A pedestrian, reflected in a mirror, walks Monday toward Underhill Arena on the Bates College campus where COVID-19 testing is conducted. Andree Kehn/Sun Journal

LEWISTON — “A number of students” have been sent home by Bates College for violating rules created to thwart the spread of COVID-19.

Josh McIntosh, vice president for campus life, said in an open letter to the college community Friday that the students were sent away and forced to switch to remote learning for a range of issues, including “being in residence halls they do not live in, hosting guests who are not Bates students, and not complying with the COVID-19 testing requirements, including repeatedly missing testing appointments.

Neither McIntosh nor Bates cited a specific number of how many of the approximately 1,700 students on campus were sent home.

Bates has been testing students twice a week since they arrived in Lewiston in late August. So far, it has administered 23,674 tests with two positive results, both early in the semester. Each student recovered.

In addition, the college has given almost 4,000 tests to employees. One who tested positive in early October is still ill, according to Bates’ coronavirus dashboard. Two professors contracted COVID-19 in the spring as well, and have since recovered.

Malcolm Hill, dean of the faculty and vice president for academic affairs, said in a video this month that the college is generally happy with the way things have gone on campus.

“So far, so good,” Bates President Clayton Spencer said in a video message to the college community recently. She said the “incredible good faith” of students has made it work.

People have “spaced out and spread out and masked up,” Hill said. “We’re in a solid space right here.”

Hill said the experience offers “a remarkable moment in the institution’s history” as it tries to maintain its traditions, academic rigor and community spirit while adhering to social distancing standards and other restrictions.

McIntosh told students he continues “to be impressed by the way you have adapted to our public health requirements on and off campus.”

“As you know, until an effective vaccine is broadly available, we must remain committed to our layered health precautions” and follow government guidance “in order to have the best chance of remaining open.”

In response to the growing pandemic, Bates shut down its campus from mid-March until students returned in late August. Hill said that during that time, officials “thoughtfully planned for what the academic year was going to look like.”

There is no doubt it’s been quite different from the norm.

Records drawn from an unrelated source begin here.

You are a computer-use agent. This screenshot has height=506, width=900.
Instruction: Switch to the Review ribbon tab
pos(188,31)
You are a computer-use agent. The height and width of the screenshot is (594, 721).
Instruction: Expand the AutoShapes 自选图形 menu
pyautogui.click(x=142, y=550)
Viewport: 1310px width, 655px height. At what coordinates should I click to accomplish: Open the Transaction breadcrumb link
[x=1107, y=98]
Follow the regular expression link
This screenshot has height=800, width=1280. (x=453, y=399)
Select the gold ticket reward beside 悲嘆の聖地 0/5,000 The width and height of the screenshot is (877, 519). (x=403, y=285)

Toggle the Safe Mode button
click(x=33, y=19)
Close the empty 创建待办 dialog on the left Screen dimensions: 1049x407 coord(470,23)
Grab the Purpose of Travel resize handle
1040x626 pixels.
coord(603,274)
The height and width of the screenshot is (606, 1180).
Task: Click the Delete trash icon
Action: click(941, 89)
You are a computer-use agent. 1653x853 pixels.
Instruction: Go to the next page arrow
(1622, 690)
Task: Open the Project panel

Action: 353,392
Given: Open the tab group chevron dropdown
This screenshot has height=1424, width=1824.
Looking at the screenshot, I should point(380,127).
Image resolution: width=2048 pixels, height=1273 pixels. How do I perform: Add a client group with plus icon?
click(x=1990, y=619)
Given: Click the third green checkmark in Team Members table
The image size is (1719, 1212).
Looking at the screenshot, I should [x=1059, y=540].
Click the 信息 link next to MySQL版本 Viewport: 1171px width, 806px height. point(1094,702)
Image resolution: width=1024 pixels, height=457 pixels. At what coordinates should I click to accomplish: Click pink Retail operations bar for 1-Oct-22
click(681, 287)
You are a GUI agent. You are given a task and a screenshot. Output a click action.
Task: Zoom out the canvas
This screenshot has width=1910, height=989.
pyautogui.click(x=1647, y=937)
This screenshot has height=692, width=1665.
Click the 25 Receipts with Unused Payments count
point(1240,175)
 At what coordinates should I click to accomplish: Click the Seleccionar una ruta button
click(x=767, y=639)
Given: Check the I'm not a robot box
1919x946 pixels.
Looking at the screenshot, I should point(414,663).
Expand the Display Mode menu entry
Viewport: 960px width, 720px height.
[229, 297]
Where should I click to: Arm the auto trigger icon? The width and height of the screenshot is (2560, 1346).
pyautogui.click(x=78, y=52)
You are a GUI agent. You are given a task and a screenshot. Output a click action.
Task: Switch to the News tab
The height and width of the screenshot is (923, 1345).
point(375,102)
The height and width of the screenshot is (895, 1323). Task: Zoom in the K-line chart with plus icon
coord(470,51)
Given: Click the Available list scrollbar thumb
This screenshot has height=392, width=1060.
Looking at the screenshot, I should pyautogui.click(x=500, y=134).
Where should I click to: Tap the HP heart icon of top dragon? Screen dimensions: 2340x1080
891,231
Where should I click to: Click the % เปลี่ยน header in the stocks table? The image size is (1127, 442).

Kirk Read, a French professor, described his experience in a video produced by the college recently.

Read said that COVID-19 “has restricted our lives so much. We can’t eat in the dining hall together. We can’t go to the Den,” a hangout where students often buy drinks and food.

“We can’t compete in athletics,” he said. “We can’t be in the theater together in person. The singing groups can’t perform.”

Read said, though, that he hoped that all the limitations and extra free time might lead to a renewed concentration “for the life of the mind” that could “just catch fire in a way that it might not with all these other distractions.”

“I’m happy to report that I think that is kinda what’s happening,” Read said, adding that it is refreshing to see students “plunging in with this great ardor and energy.”

Parker Hall, the oldest dorm at Bates College, has housed students since the 1850s. Steve Collins/Sun Journal

McIntosh said that despite the success the college has had in preventing the spread of COVID-19, he is concerned that students may be slipping in their vigilance.

He said he’s heard about “an increase in social gatherings in the residence halls, with groups of students from different residences meeting in private rooms, not wearing face coverings, and not practicing physical distancing.”

“These unsafe behaviors could quickly lead to eliminating in-person courses and perhaps even the on-campus experience,” he said.

“I know that this is not what any of us want, but it is the likely outcome if we let down our guard now and engage in behaviors that are highly likely to spread the virus,” McIntosh said.

As a result, he said, “We will continue to have Campus Safety do walk-throughs of residence halls and intervene as necessary. I am sorry that we are in this position, but the stakes are high for everyone, and we would be irresponsible not to take action.”

“Students who have violated our public health standards have been surprised by the seriousness with which we have taken these infractions, and by the swiftness with which they have been removed from college housing and switched to remote learning,” he said.

He warned students that if they are “found in any residence other than your residence hall, miss scheduled testing appointments, or violate other aspects of the public health agreement, the likely outcome is that you will be sent home and switched to remote learning.”

McIntosh also told students that some of the college’s neighbors have complained about “an increase in noise and student foot traffic” in areas near the campus, especially in the areas of Frye and White streets.

“Students who live on these streets should be careful and considerate when gathering outside on porches and in yards,” he said. “While you may be in compliance with our public health policies, we ask you to be mindful of how your behavior may negatively affect other members of the community.”

“For those who do not live in these neighborhoods, please do not congregate or wander in groups large or small. Especially late at night, even a few students talking can be disruptive to our neighbors, and if you have consumed or are carrying alcohol, you risk being cited by Lewiston police,” McIntosh said.

College officials said they hope things continue to go well.

“We knock on wood every day,” President Spencer said. “We can see all over our country and the world that things can go sideways at any point. So we’re not going to let up.”